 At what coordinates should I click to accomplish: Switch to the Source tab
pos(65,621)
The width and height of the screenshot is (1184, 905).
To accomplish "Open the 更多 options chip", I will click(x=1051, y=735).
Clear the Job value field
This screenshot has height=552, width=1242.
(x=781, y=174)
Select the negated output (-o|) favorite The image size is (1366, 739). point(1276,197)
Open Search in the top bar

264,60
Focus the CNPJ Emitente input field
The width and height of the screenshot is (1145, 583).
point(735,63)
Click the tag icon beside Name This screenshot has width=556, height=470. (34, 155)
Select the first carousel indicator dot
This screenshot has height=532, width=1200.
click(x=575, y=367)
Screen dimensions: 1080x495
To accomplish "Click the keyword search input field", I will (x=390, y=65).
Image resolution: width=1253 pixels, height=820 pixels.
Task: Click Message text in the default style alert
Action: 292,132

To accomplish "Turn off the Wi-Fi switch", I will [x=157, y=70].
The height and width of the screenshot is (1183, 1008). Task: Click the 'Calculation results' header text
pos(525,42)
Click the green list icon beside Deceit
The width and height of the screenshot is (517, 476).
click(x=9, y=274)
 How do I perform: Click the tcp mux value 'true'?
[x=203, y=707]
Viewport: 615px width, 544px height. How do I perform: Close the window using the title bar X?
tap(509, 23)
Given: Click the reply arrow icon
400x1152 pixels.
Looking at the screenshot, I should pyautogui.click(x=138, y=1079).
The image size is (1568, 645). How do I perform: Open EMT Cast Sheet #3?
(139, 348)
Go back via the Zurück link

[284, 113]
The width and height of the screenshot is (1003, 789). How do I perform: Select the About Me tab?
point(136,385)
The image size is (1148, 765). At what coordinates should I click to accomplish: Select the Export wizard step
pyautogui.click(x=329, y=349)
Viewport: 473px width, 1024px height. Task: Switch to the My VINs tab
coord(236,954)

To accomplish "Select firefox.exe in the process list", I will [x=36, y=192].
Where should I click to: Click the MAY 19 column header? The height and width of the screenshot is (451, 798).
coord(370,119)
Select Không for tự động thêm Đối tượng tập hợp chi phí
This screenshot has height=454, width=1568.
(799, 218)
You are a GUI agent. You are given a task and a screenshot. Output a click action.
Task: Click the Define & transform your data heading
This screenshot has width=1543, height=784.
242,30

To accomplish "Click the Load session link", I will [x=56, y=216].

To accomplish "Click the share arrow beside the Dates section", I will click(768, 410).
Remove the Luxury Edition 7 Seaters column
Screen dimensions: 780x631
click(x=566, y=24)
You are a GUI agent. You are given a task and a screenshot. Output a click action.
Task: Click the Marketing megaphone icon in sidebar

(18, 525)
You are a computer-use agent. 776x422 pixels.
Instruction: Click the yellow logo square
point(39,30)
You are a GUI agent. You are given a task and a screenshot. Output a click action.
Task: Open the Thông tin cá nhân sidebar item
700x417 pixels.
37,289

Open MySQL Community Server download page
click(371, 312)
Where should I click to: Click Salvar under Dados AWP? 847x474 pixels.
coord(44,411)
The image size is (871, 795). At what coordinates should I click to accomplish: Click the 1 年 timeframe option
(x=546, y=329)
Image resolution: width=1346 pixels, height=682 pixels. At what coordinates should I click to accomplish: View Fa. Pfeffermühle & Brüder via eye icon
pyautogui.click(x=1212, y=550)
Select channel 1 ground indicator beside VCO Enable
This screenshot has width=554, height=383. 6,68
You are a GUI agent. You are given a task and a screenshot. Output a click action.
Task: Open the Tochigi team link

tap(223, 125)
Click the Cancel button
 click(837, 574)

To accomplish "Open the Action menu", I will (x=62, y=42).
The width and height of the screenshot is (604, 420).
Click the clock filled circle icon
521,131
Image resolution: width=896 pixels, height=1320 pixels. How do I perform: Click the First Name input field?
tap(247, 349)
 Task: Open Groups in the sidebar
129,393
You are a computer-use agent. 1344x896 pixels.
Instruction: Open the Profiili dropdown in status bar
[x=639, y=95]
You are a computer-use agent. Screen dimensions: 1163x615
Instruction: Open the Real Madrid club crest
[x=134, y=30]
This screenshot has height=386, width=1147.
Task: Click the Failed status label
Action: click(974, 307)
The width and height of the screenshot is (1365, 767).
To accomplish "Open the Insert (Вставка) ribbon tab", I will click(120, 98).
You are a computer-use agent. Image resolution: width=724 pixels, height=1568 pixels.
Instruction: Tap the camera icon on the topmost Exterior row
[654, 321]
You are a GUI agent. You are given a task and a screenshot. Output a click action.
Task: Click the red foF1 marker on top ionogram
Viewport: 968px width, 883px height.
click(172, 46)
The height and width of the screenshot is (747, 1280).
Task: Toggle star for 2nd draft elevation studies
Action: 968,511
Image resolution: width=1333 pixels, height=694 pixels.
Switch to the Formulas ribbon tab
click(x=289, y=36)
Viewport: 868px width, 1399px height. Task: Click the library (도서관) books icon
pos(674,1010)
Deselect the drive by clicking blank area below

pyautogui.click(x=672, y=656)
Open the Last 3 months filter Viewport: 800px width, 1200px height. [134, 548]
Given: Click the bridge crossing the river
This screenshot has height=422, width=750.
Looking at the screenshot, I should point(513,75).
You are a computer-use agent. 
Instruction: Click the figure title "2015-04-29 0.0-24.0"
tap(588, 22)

########################################

## WHAT NEEDS TO BE DONE
Return the whole listing as it stands. Nothing may be altered.

## SOLUTION FOR THIS EXERCISE
 At what coordinates should I click to accomplish: Switch to the Source tab
pos(65,621)
The width and height of the screenshot is (1184, 905).
To accomplish "Open the 更多 options chip", I will click(x=1051, y=735).
Clear the Job value field
This screenshot has height=552, width=1242.
(x=781, y=174)
Select the negated output (-o|) favorite The image size is (1366, 739). point(1276,197)
Open Search in the top bar

264,60
Focus the CNPJ Emitente input field
The width and height of the screenshot is (1145, 583).
point(735,63)
Click the tag icon beside Name This screenshot has width=556, height=470. (34, 155)
Select the first carousel indicator dot
This screenshot has height=532, width=1200.
click(x=575, y=367)
Screen dimensions: 1080x495
To accomplish "Click the keyword search input field", I will (x=390, y=65).
Image resolution: width=1253 pixels, height=820 pixels.
Task: Click Message text in the default style alert
Action: 292,132

To accomplish "Turn off the Wi-Fi switch", I will [x=157, y=70].
The height and width of the screenshot is (1183, 1008). Task: Click the 'Calculation results' header text
pos(525,42)
Click the green list icon beside Deceit
The width and height of the screenshot is (517, 476).
click(x=9, y=274)
 How do I perform: Click the tcp mux value 'true'?
[x=203, y=707]
Viewport: 615px width, 544px height. How do I perform: Close the window using the title bar X?
tap(509, 23)
Given: Click the reply arrow icon
400x1152 pixels.
Looking at the screenshot, I should pyautogui.click(x=138, y=1079).
The image size is (1568, 645). How do I perform: Open EMT Cast Sheet #3?
(139, 348)
Go back via the Zurück link

[284, 113]
The width and height of the screenshot is (1003, 789). How do I perform: Select the About Me tab?
point(136,385)
The image size is (1148, 765). At what coordinates should I click to accomplish: Select the Export wizard step
pyautogui.click(x=329, y=349)
Viewport: 473px width, 1024px height. Task: Switch to the My VINs tab
coord(236,954)

To accomplish "Select firefox.exe in the process list", I will [x=36, y=192].
Where should I click to: Click the MAY 19 column header? The height and width of the screenshot is (451, 798).
coord(370,119)
Select Không for tự động thêm Đối tượng tập hợp chi phí
This screenshot has height=454, width=1568.
(799, 218)
You are a GUI agent. You are given a task and a screenshot. Output a click action.
Task: Click the Define & transform your data heading
This screenshot has width=1543, height=784.
242,30

To accomplish "Click the Load session link", I will [x=56, y=216].

To accomplish "Click the share arrow beside the Dates section", I will click(768, 410).
Remove the Luxury Edition 7 Seaters column
Screen dimensions: 780x631
click(x=566, y=24)
You are a GUI agent. You are given a task and a screenshot. Output a click action.
Task: Click the Marketing megaphone icon in sidebar

(18, 525)
You are a computer-use agent. 776x422 pixels.
Instruction: Click the yellow logo square
point(39,30)
You are a GUI agent. You are given a task and a screenshot. Output a click action.
Task: Open the Thông tin cá nhân sidebar item
700x417 pixels.
37,289

Open MySQL Community Server download page
click(371, 312)
Where should I click to: Click Salvar under Dados AWP? 847x474 pixels.
coord(44,411)
The image size is (871, 795). At what coordinates should I click to accomplish: Click the 1 年 timeframe option
(x=546, y=329)
Image resolution: width=1346 pixels, height=682 pixels. At what coordinates should I click to accomplish: View Fa. Pfeffermühle & Brüder via eye icon
pyautogui.click(x=1212, y=550)
Select channel 1 ground indicator beside VCO Enable
This screenshot has width=554, height=383. 6,68
You are a GUI agent. You are given a task and a screenshot. Output a click action.
Task: Open the Tochigi team link

tap(223, 125)
Click the Cancel button
 click(837, 574)

To accomplish "Open the Action menu", I will (x=62, y=42).
The width and height of the screenshot is (604, 420).
Click the clock filled circle icon
521,131
Image resolution: width=896 pixels, height=1320 pixels. How do I perform: Click the First Name input field?
tap(247, 349)
 Task: Open Groups in the sidebar
129,393
You are a computer-use agent. 1344x896 pixels.
Instruction: Open the Profiili dropdown in status bar
[x=639, y=95]
You are a computer-use agent. Screen dimensions: 1163x615
Instruction: Open the Real Madrid club crest
[x=134, y=30]
This screenshot has height=386, width=1147.
Task: Click the Failed status label
Action: click(974, 307)
The width and height of the screenshot is (1365, 767).
To accomplish "Open the Insert (Вставка) ribbon tab", I will click(120, 98).
You are a computer-use agent. Image resolution: width=724 pixels, height=1568 pixels.
Instruction: Tap the camera icon on the topmost Exterior row
[654, 321]
You are a GUI agent. You are given a task and a screenshot. Output a click action.
Task: Click the red foF1 marker on top ionogram
Viewport: 968px width, 883px height.
click(172, 46)
The height and width of the screenshot is (747, 1280).
Task: Toggle star for 2nd draft elevation studies
Action: 968,511
Image resolution: width=1333 pixels, height=694 pixels.
Switch to the Formulas ribbon tab
click(x=289, y=36)
Viewport: 868px width, 1399px height. Task: Click the library (도서관) books icon
pos(674,1010)
Deselect the drive by clicking blank area below

pyautogui.click(x=672, y=656)
Open the Last 3 months filter Viewport: 800px width, 1200px height. [134, 548]
Given: Click the bridge crossing the river
This screenshot has height=422, width=750.
Looking at the screenshot, I should point(513,75).
You are a computer-use agent. 
Instruction: Click the figure title "2015-04-29 0.0-24.0"
tap(588, 22)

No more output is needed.